Here in the UK, to listen to some folk, you'd think we'd never passed the 1961 Suicide Act which finally removed the historical sin derived from Canon Law and stopped persecuting the sad and unfortunate folk who had attempted to end it all for themselves, for whatever reason.  But we still hound those who do what is required to ease the passing of a loved one.

Viktor Frankl's Recollections was also an amazing book, from the man who founded the Third Viennese School of Psychotherapy, who had lived in man's hell and helped others in the camps to find a reason to continue -  an intensely personal decision.

Home is where I think we would all like to be when the end is near.

thanks to you all

by lakegirllynnie - 2019-10-06 22:15:09

My Mom's quality of life has slipped away from her and she has expressed her desire "to go."  I appreciate all of your comments and support.  I can only hope that her transition is peaceful and stress free.

 

Thanks again to you all.

Going back to your original question

by Gotrhythm - 2019-10-08 16:34:37

I fear the group wandered off-topic and didn't really address your question i.e. what to expect.

You said, "I understand that she would revert back to her natural heartbeat when the battery dies, and I was just wondering what to expect."

Because I do not wish to replace my pacemaker when this one gives out, I have had similar questions and have researched the subject, combing the internet for authoritative sources.

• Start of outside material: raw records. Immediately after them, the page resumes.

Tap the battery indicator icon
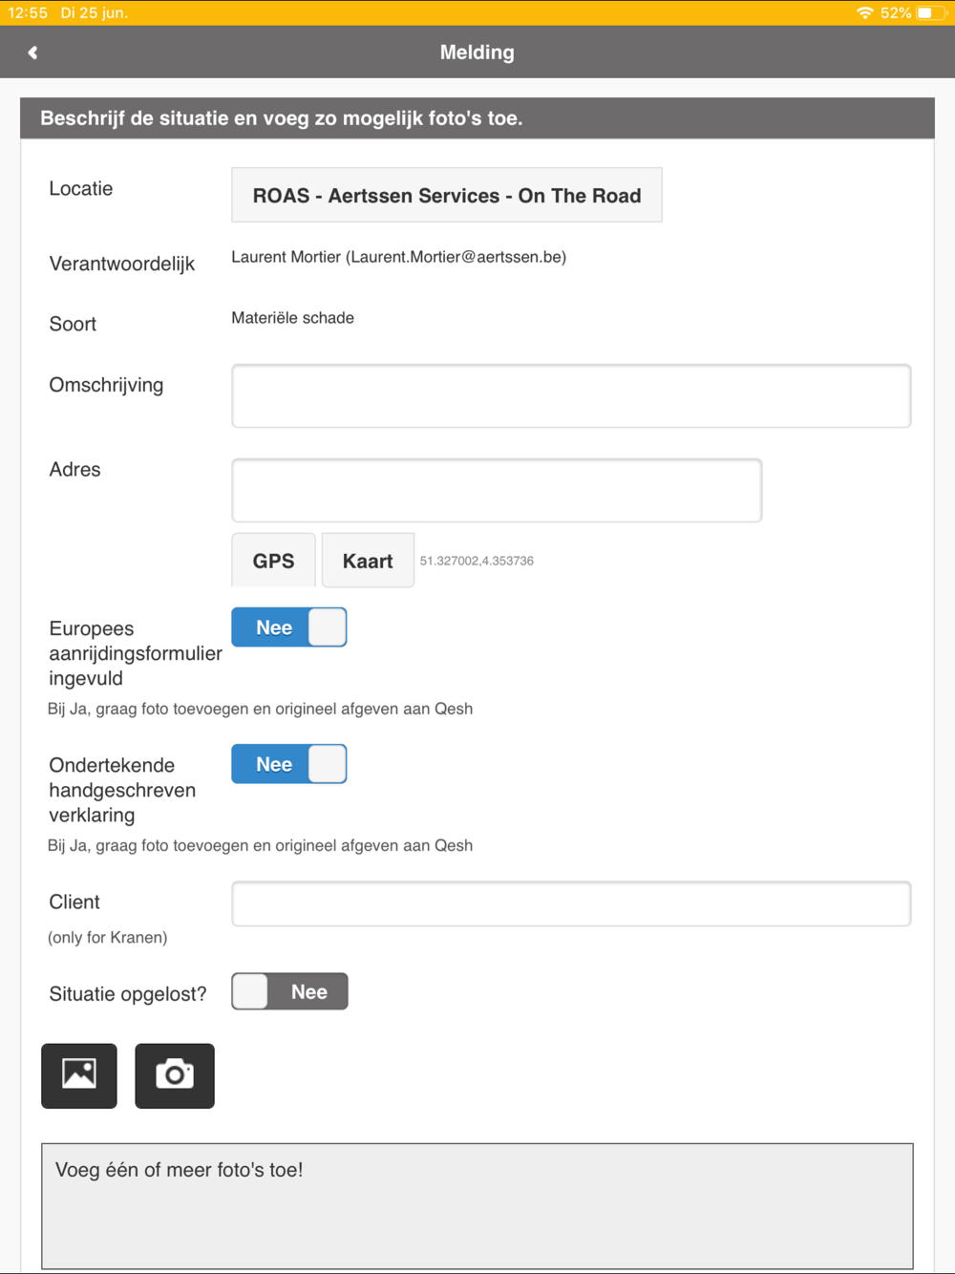 tap(931, 12)
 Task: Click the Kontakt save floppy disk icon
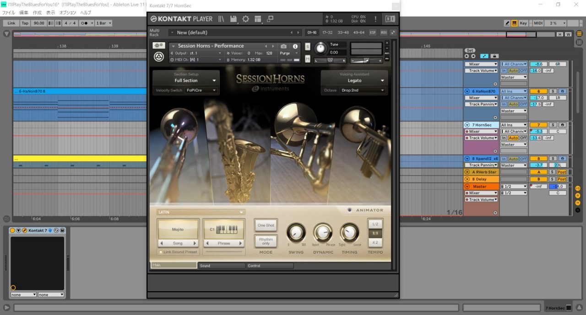point(233,19)
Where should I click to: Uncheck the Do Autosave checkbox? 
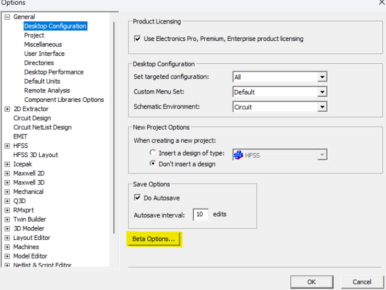[x=138, y=198]
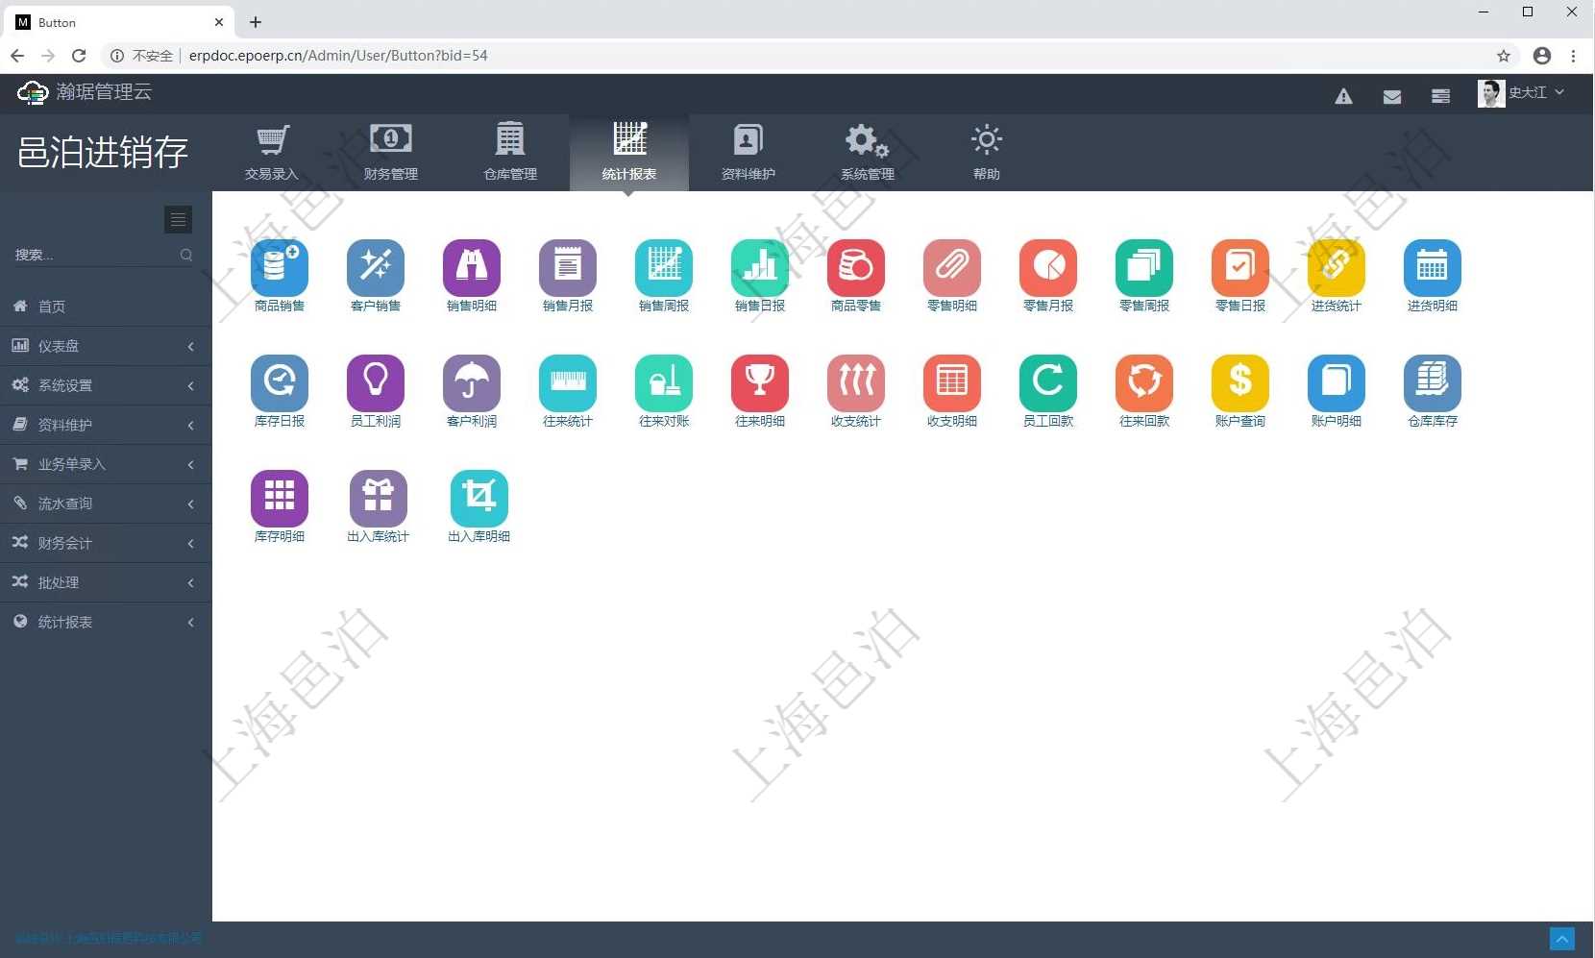Switch to the 交易录入 top tab
This screenshot has width=1595, height=958.
click(272, 153)
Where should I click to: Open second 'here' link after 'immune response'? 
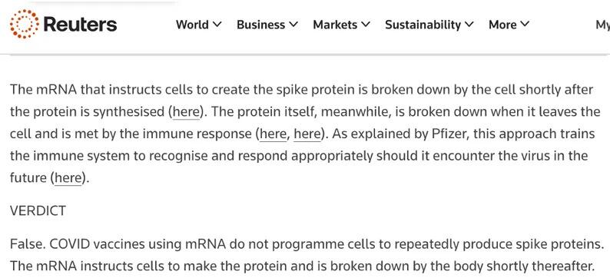[x=307, y=134]
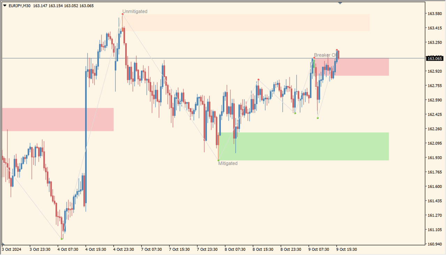Select the pink zone on the left side
This screenshot has height=255, width=446.
point(57,119)
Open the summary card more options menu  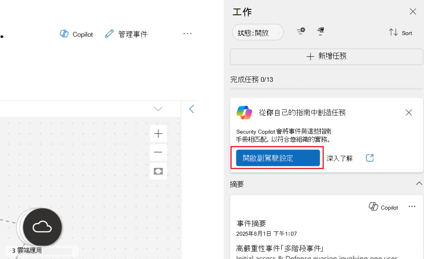(411, 207)
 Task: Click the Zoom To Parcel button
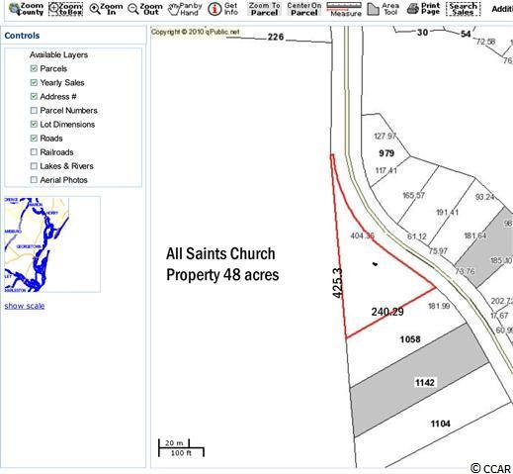click(264, 9)
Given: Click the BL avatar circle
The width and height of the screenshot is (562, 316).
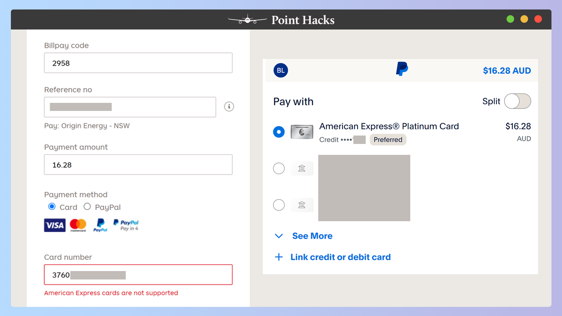Looking at the screenshot, I should click(280, 70).
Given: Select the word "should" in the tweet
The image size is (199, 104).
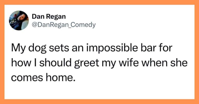Looking at the screenshot, I should (x=55, y=63).
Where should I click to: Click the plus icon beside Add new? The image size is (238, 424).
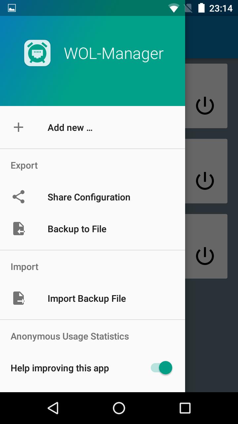pyautogui.click(x=19, y=127)
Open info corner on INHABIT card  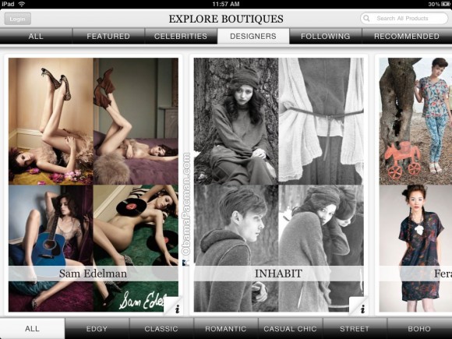coord(359,307)
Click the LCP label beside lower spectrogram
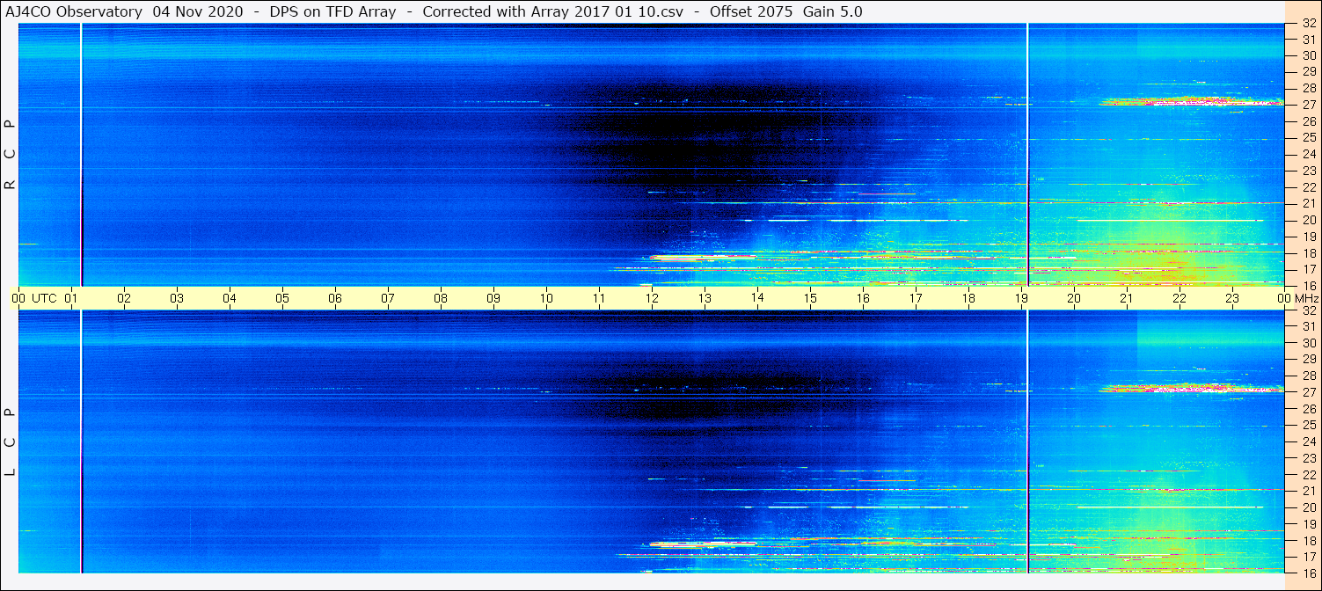The height and width of the screenshot is (591, 1322). (x=11, y=441)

Here's what I have learned.

Every time a pacemaker is interrogated, a test is run to see if the heart still has an intrinsic beat. 

If the heart still has an intrinsic (native) rhythm, then yes, it can continue even when the heart is no longer being paced. A person will not not neccessirarily die the very instant the pacemaker stops.

However, you must remember that in most cases, the pacemaker was implanted because the native heartbeat was too slow. So whatever rhythm still exists isn't fast enough to keep the blood pressure up, or the body supplied with enough oxygen to sustain life, for any length of time.

Once artificial pacing stops, the blood pressure will fall and unconsiousness will ensue very quickly. Eventually, as the brain is starved of oxygen, death will occur.

How long? A report compiled from Hospice nurses' observations, indicated the time might vary from a day, or less, to thirty days. 

As you can surmise, providing comfort care will matter most during the period when the pacemaker is still functioning, but only minimally. 

A word about having six months of battery left. That's only an estimate. Factors that determine battery life are too variable to predict exactly when the battery will fail. The time  could easily be longer or shorter.

Hope this helps.

Glad to know you are familiar with the services of Hospice, and will seek them out. They are willling to make their whole focus quality of life rather than extending life. They are very familiar with pacemakers at the end of life.

Bless you. Let us know if we can help.

 

 

Pacemakers and the end of life

by Rivithead - 2019-10-18 03:36:36

Does anyone know if one's PM can be donated to an animal hospital when one dies?  Must be some ol' doggies out there that might be able to use it.